6.    Insofar as indemnification for liabilities arising under the Securities Act of 1933 may be permitted to directors, officers and controlling persons of the Registrant pursuant to the foregoing provisions, or otherwise, the Registrant has been advised that in the opinion of the Securities and Exchange Commission such indemnification is against public policy as expressed in the Act and is, therefore, unenforceable.

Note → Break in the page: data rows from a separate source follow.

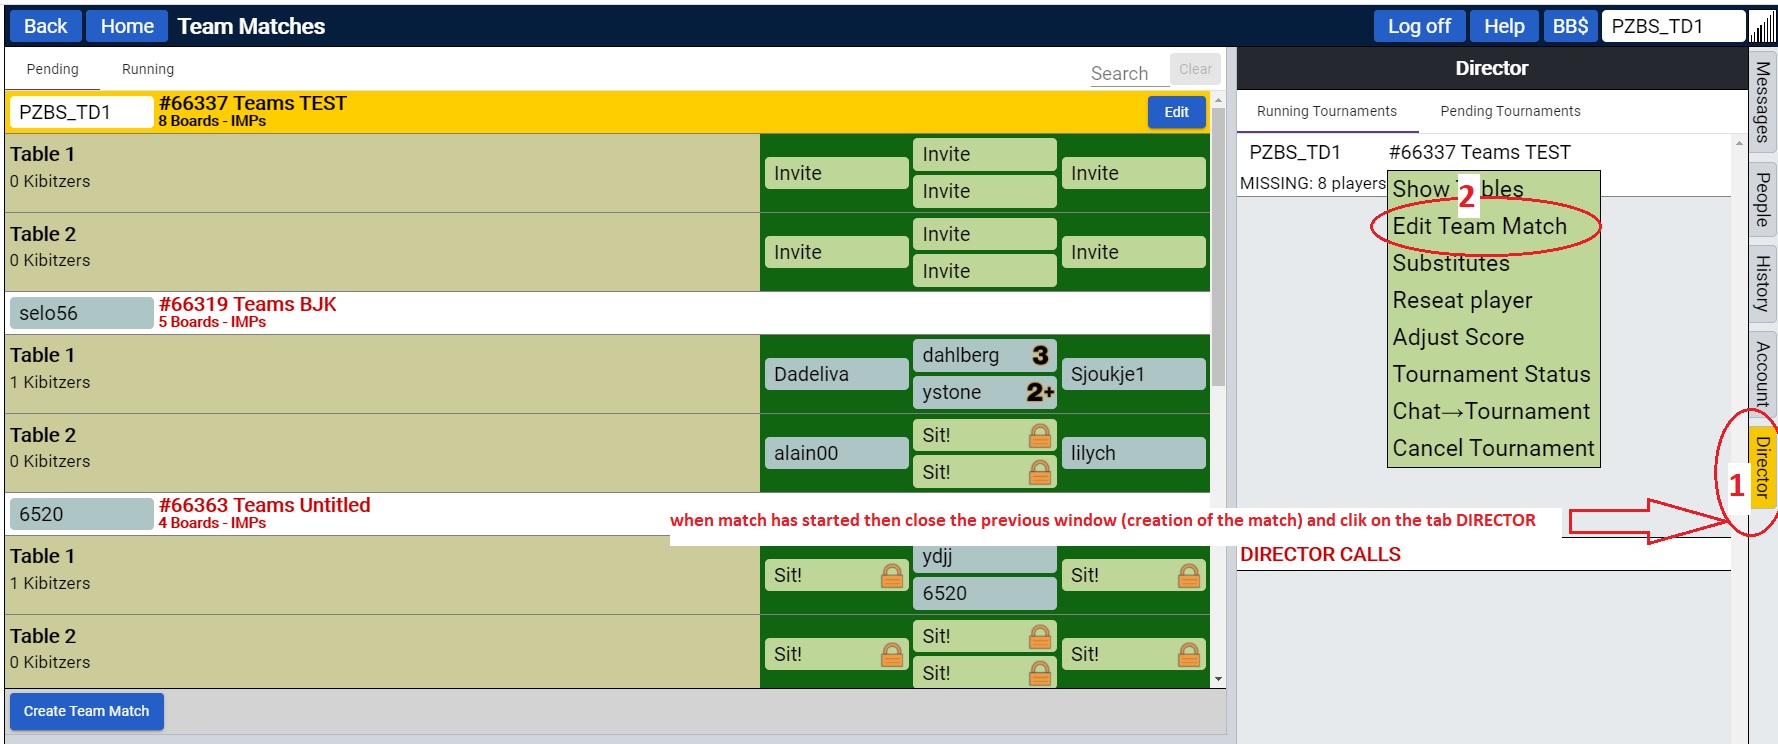The image size is (1778, 744).
Task: Open the #66319 Teams BJK match link
Action: point(247,305)
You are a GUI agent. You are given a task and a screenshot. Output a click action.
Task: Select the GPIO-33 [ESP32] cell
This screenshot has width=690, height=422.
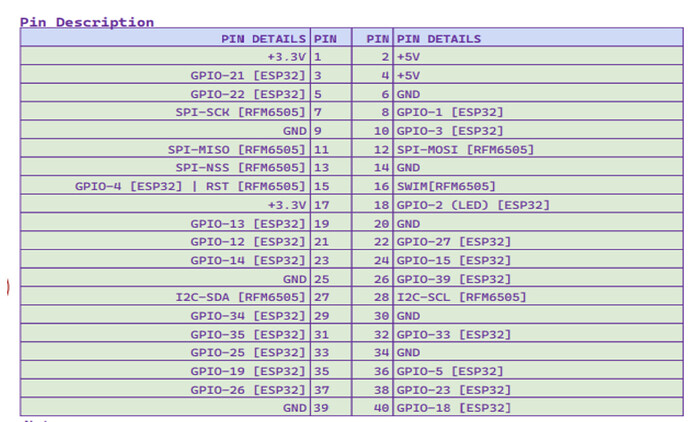pyautogui.click(x=453, y=333)
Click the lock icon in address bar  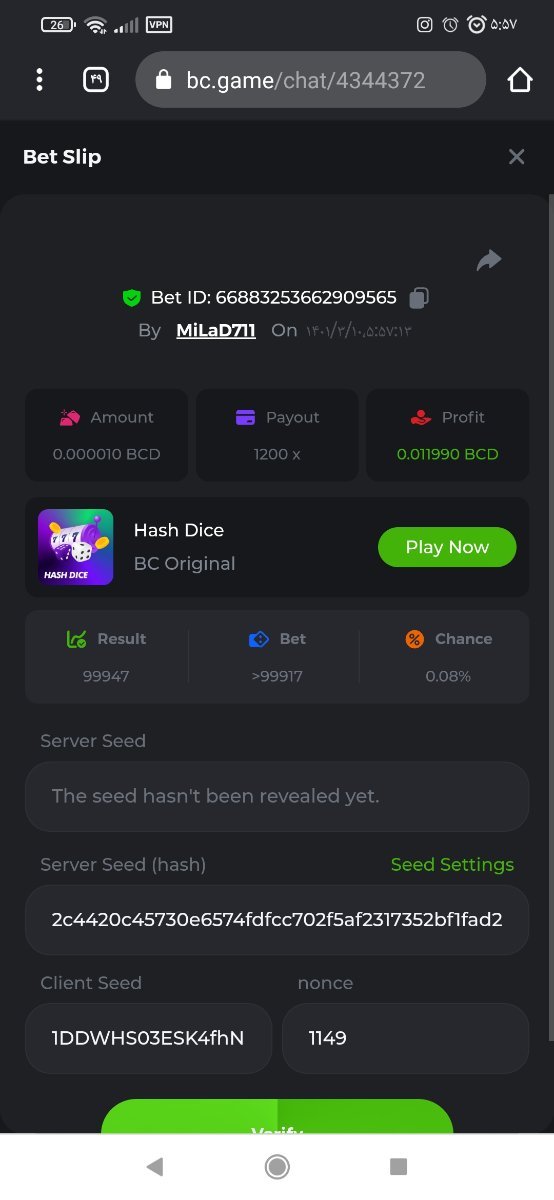point(164,80)
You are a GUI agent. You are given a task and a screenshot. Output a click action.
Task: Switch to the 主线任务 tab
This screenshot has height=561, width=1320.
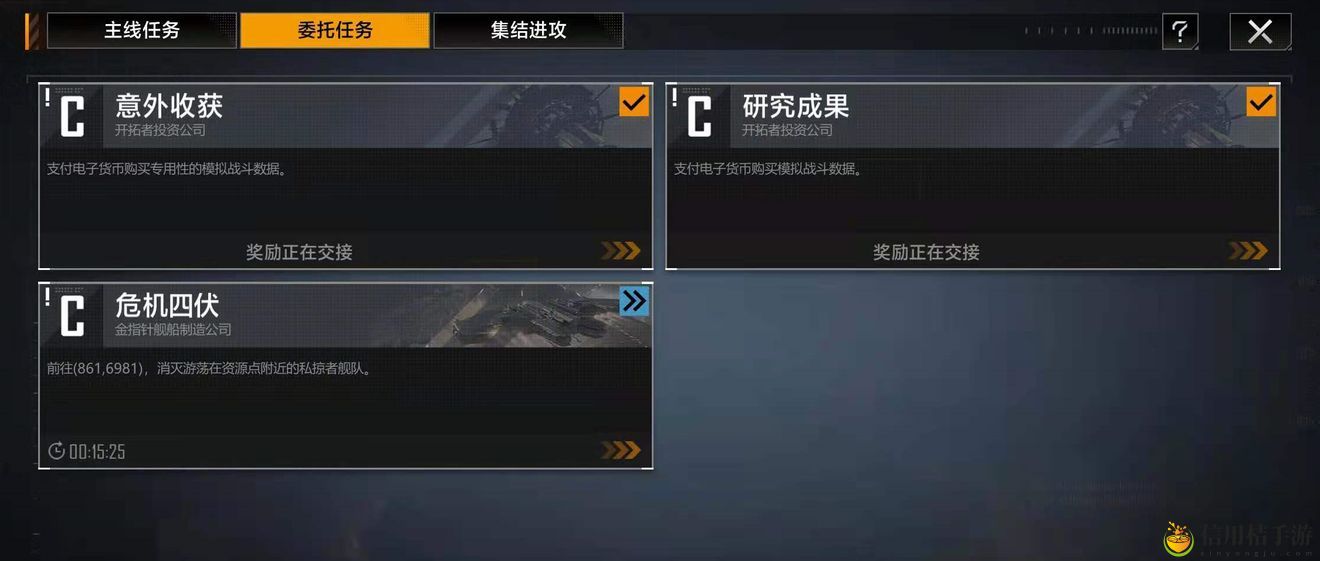click(142, 30)
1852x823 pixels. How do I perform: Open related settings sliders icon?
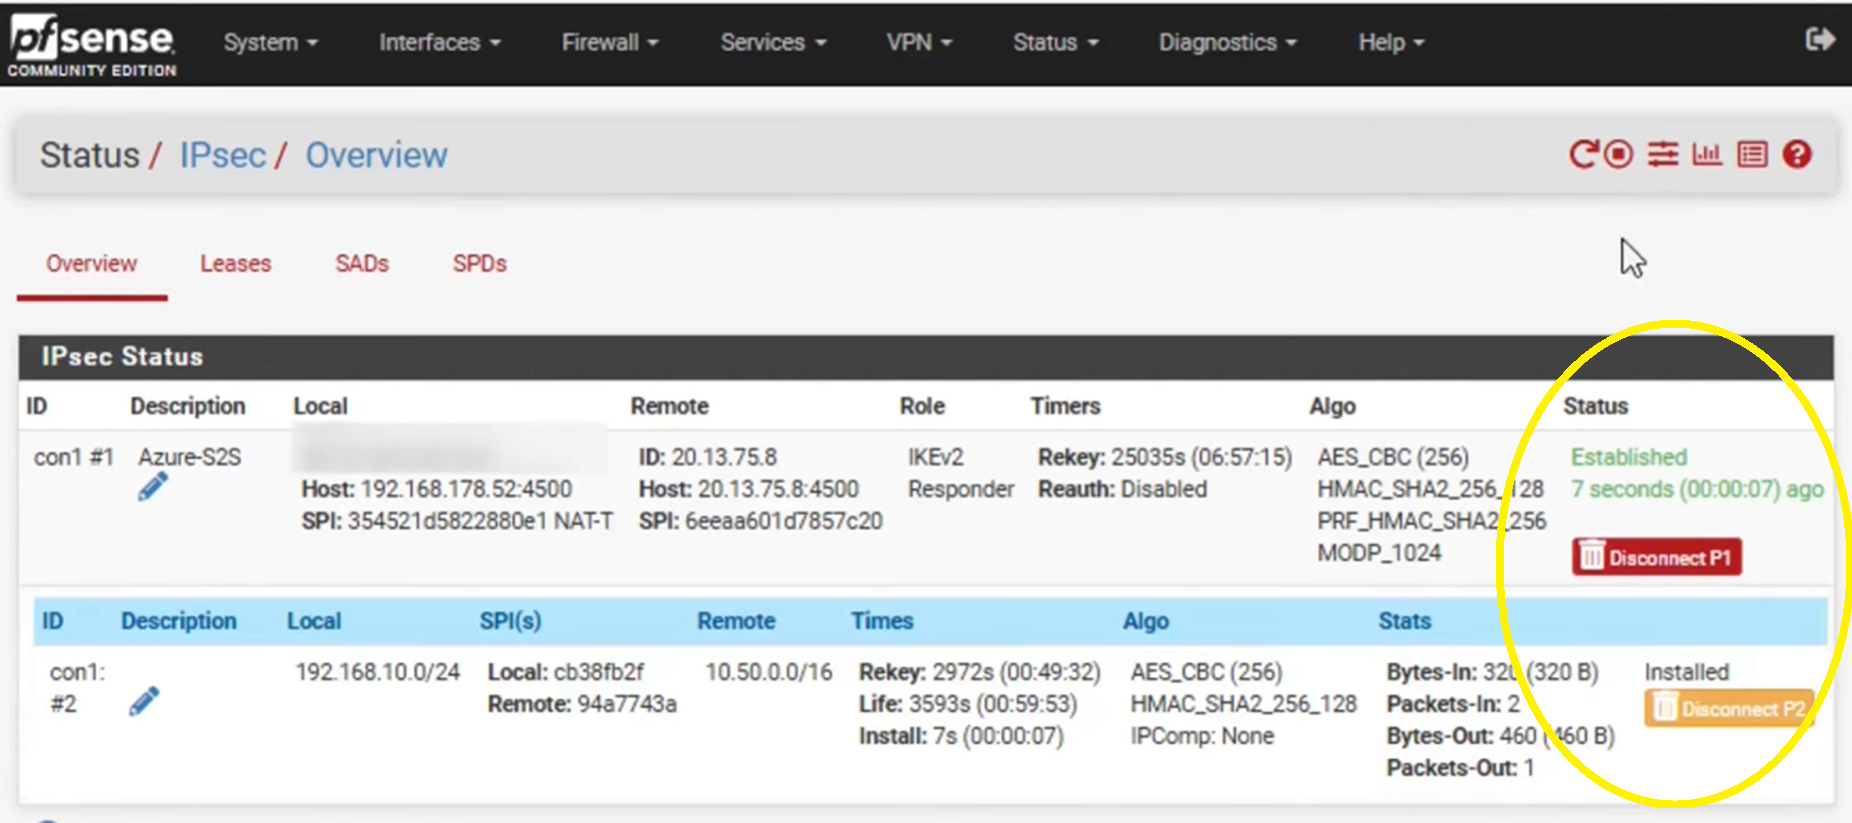(1663, 155)
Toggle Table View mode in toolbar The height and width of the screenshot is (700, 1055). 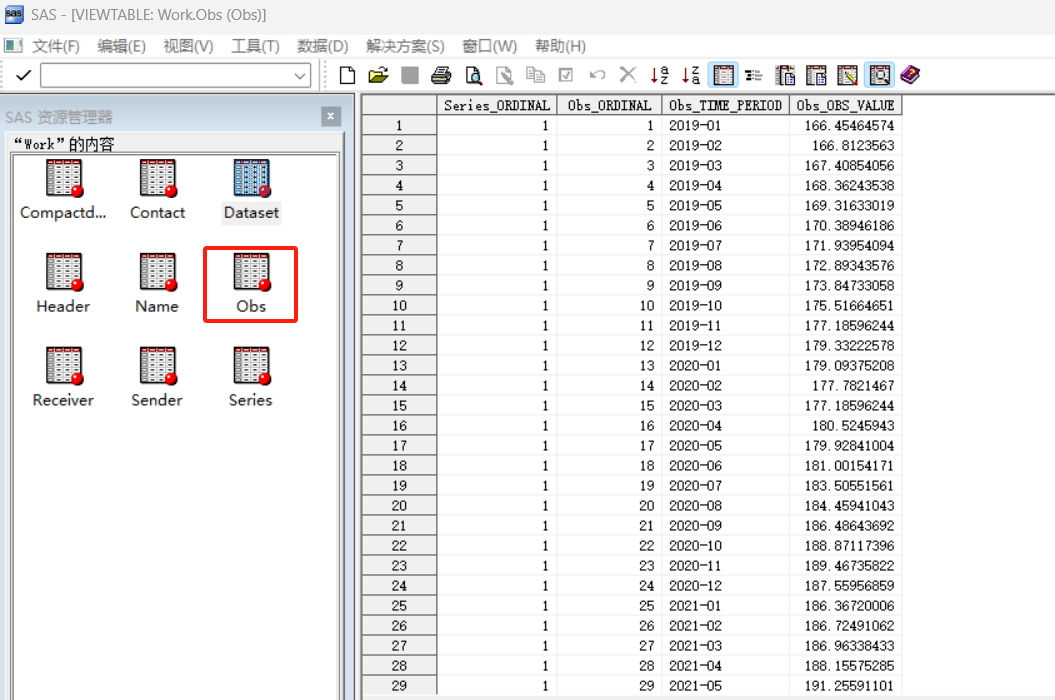click(x=723, y=75)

In the event that a claim for indemnification against such liabilities (other than the payment by the Registrant of expenses incurred or paid by a director, officer or controlling person of the Registrant in the successful defense of any action, suit or proceeding) is asserted by such director, officer or controlling person in connection with the securities being registered, the Registrant will, unless in the opinion of its counsel the matter has been settled by controlling precedent, submit to a court of appropriate jurisdiction the question whether such indemnification by it is against public policy as expressed in the Securities Act and will be governed by the final adjudication of such issue.
7.    The Registrant undertakes to send by first class mail or other means designed to ensure equally prompt delivery within two business days of receipt of a written or oral request, any prospectus or Statement of Additional Information constituting Part B of this Registration Statement.


SIGNATURES

Pursuant to the requirements of the Securities Act of 1933 and the Investment Company Act of 1940, the Registrant has duly caused this Registration Statement to be signed on its behalf by the undersigned, thereunto duly authorized, in this City of Santa Fe, and State of New Mexico, on the 27th day of July, 2021.

 

THORNBURG INCOME BUILDER OPPORTUNITIES TRUST
By:  

/s/ Jason Brady

  Jason Brady, President

Pursuant to the requirements of the Securities Act of 1933, this Registration Statement has been signed below by the following persons in the capacities and on the dates indicated.

 

Signature    Title    Date

By: /s/ Jason Brady                

Jason Brady

   President (Principal Executive Officer)    July 27, 2021

By: /s/ Curtis Holloway        

Curtis Holloway

   Chief Financial Officer and Treasurer (Principal Financial Officer/Principal Accounting Officer)    July 27, 2021

By: /s/ Nimish Bhatt            

Nimish Bhatt

   Chairman of the Board and Trustee    July 27, 2021
Anne W. Kritzmire (1)    Trustee    By:    /s/ Nimish Bhatt                            
Dina A. Tantra (1)    Trustee       Nimish Bhatt
Brian W. Wixted (1)    Trustee       Attorney-In-Fact
Benjamin D. Kirby (1)    Trustee       July 27, 2021

 

(1)    Original powers of attorney authorizing Jason Brady, Curtis Holloway, Nimish S. Bhatt and Joshua B. Deringer to execute Registrant’s Registration Statement, and Amendments thereto, for the trustees of the Registrant on whose behalf this Registration Statement is filed, were previously executed and were filed on June 3, 2021 as Exhibit s. to the Registrant’s Registration Statement on Form N-2 (File No. 333-241035).